Another disconcerting aspect of French schooling caught us off-guard halfway through our first week. It was Wednesday at noon, and instead of heading to the cantine the kids all rushed out the front door with the same enthusiasm they showed every other day at five o’clock. My brother and I were stuck in this frenzy like people blocked by a protest march. We asked a teacher who spoke a few words of our language if something out of the ordinary was happening, and she tersely answered in textbook Spanish: “On Wednesdays, class finishes at midday. Your mother must know this.” According to her, we were getting picked up outside the school, just like everyone else. But Mom never came. The street became less and less populated and we grew used to the idea that we would have to wait for her at the school gate for five hours. One of the last mothers to arrive asked us if everything was all right. When she saw that we didn’t speak French, she asked again in Spanish. We told her what had happened and she brought us to her house for lunch.
Her name was Lisa and her son Benjamin was in the same grade as my brother. They lived in a very pretty part of the city, full of single houses that were small but charming. Every piece of their furniture was exotic and flush with the floor, like in illustrations from The Thousand and One Nights . She told us that she used to be married to a Moroccan man, her son’s father, but things didn’t work out between them. Now she was back living in France and much happier. The doorbell rang several times while she was talking and, through the half-open door, we saw another two or three people arrive who seemed to be her friends.
“In this home, Wednesdays are communal. I make couscous like I used to in Casablanca, and whoever wants can come share it with us.”
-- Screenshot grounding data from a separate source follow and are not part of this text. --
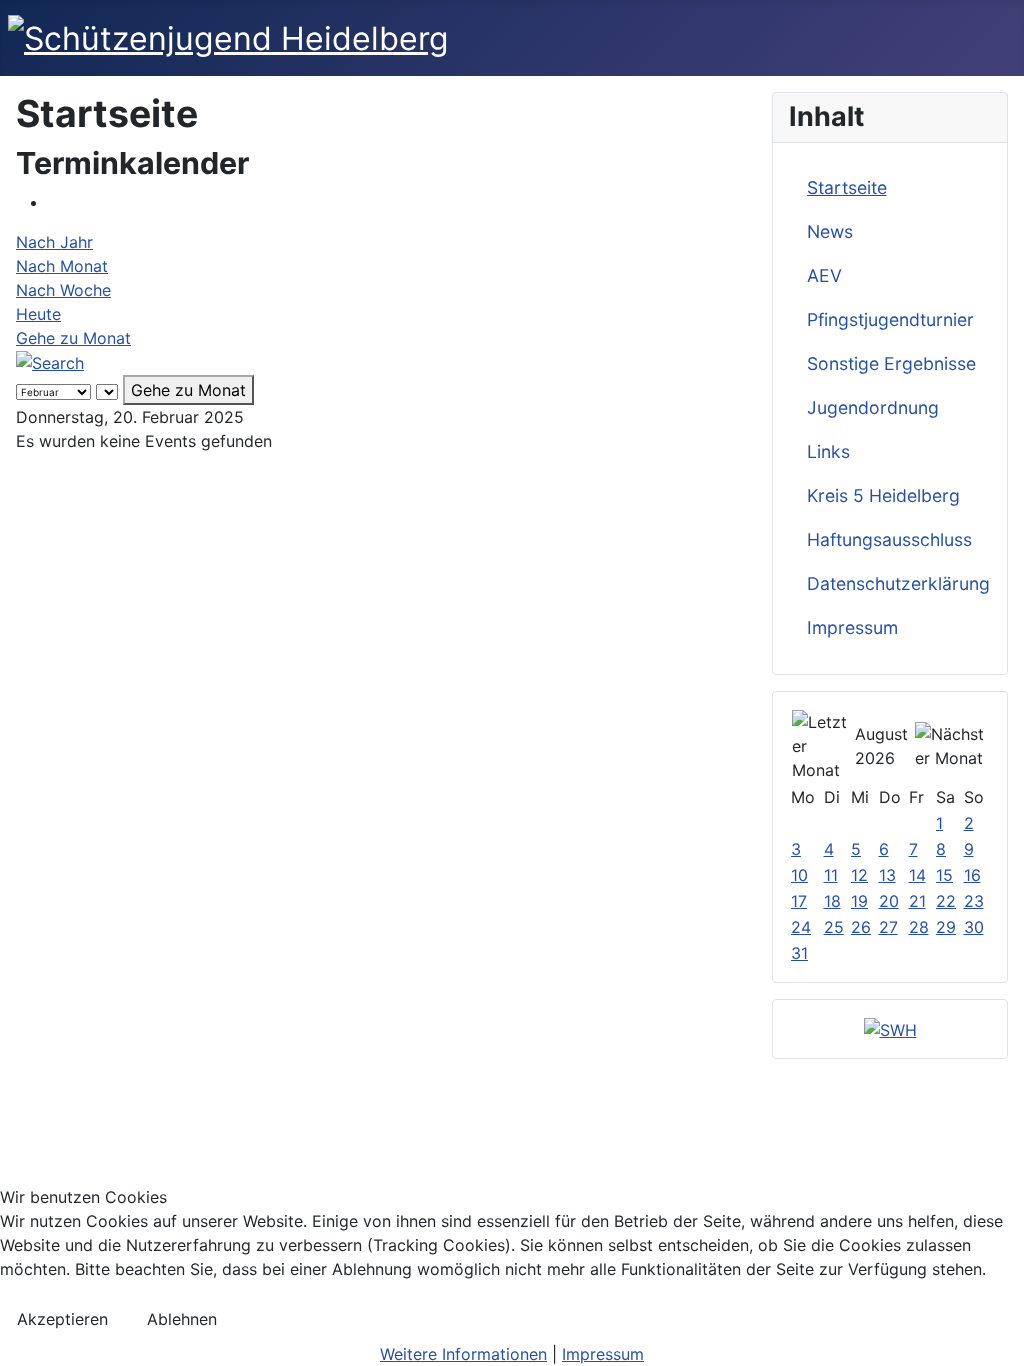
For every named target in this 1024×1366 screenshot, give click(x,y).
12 (859, 875)
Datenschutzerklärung (898, 583)
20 (889, 901)
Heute (38, 314)
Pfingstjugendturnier (890, 319)
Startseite (847, 187)
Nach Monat (62, 266)
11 (831, 875)
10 (799, 875)
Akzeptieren (62, 1319)
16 (972, 875)
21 (917, 901)
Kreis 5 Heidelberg (883, 495)
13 (887, 875)
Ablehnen (182, 1319)
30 (974, 927)
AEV (824, 275)
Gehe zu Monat (73, 338)
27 (888, 927)
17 (799, 901)
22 (946, 901)
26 (861, 927)
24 (801, 927)
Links (828, 451)
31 (799, 953)
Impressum (852, 627)
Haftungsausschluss (889, 539)
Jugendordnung (873, 407)
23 (974, 901)
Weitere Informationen (463, 1354)
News (830, 231)
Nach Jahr (54, 242)
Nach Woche (63, 290)
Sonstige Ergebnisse (891, 363)
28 (919, 927)
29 (946, 927)
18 (832, 901)
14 (917, 875)
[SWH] (890, 1028)
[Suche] (50, 362)
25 (834, 927)
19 (859, 901)
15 (944, 875)
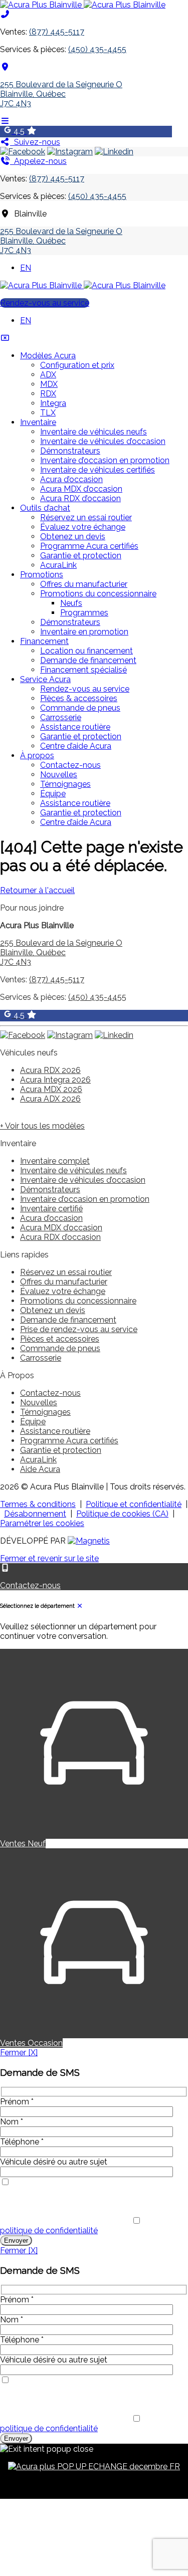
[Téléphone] (5, 14)
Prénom (17, 2101)
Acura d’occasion (71, 479)
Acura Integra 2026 (55, 1080)
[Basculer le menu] (5, 121)
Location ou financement (86, 651)
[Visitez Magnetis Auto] (89, 1541)
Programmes (84, 612)
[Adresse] (5, 67)
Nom (11, 2121)
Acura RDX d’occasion (80, 498)
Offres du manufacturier (83, 584)
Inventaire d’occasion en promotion (104, 460)
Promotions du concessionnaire (98, 593)
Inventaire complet (55, 1161)
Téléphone (22, 2141)
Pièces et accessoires (59, 1339)
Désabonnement (35, 1514)
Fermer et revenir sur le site (49, 1558)
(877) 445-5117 (56, 32)
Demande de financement (88, 660)
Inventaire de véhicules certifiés (97, 470)
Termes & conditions (38, 1504)
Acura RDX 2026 (50, 1070)
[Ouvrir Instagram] (70, 151)
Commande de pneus (80, 708)
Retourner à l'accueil (37, 890)
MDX (49, 384)
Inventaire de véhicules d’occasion (102, 441)
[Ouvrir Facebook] (22, 151)
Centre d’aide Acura (75, 746)
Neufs (71, 603)
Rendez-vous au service (44, 303)
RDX (48, 393)
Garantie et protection (80, 555)
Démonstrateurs (70, 451)
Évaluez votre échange (82, 527)
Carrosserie (60, 717)
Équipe (53, 793)
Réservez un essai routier (86, 517)
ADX (48, 374)
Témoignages (65, 784)
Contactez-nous (70, 765)
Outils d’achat (45, 508)
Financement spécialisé (83, 670)
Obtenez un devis (72, 536)
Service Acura (45, 679)
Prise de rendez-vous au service (78, 1329)
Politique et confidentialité (133, 1504)
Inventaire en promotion (84, 631)
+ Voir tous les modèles (42, 1126)
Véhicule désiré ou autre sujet (53, 2162)
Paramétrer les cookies (42, 1523)
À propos (37, 755)
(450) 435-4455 (97, 49)
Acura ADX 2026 (50, 1099)
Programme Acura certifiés (89, 546)
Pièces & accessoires (78, 698)
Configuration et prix (77, 365)
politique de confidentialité (49, 2230)
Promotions (41, 574)
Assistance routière (75, 727)
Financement (44, 641)
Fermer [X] (19, 2052)
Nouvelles (58, 774)
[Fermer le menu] (5, 338)
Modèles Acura (48, 355)
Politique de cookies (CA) (122, 1514)
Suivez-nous (35, 142)
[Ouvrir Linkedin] (114, 151)
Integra (53, 403)
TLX (48, 412)
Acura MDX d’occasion (81, 489)
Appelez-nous (38, 161)
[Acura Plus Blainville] (82, 5)
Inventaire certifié (51, 1208)
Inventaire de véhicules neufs (93, 432)
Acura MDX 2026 (51, 1089)
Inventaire (38, 422)
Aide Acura (40, 1469)
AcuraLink (58, 565)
We sat down on some cushions on the floor to eat around a very short table. In the cantine I’d seen silverware used as spears, but here cuttlery was nowhere to be seen. The guests put their hands into the giant pot then brought them to their mouths. I was grateful for the invitation that had saved us from spending hours in front of the school. When we finished eating, Lisa served us all mint tea, then she lent me and my brother her phone to let our mother know where we were.
“If she can’t come, it’s no big deal. You can stay here until whenever.”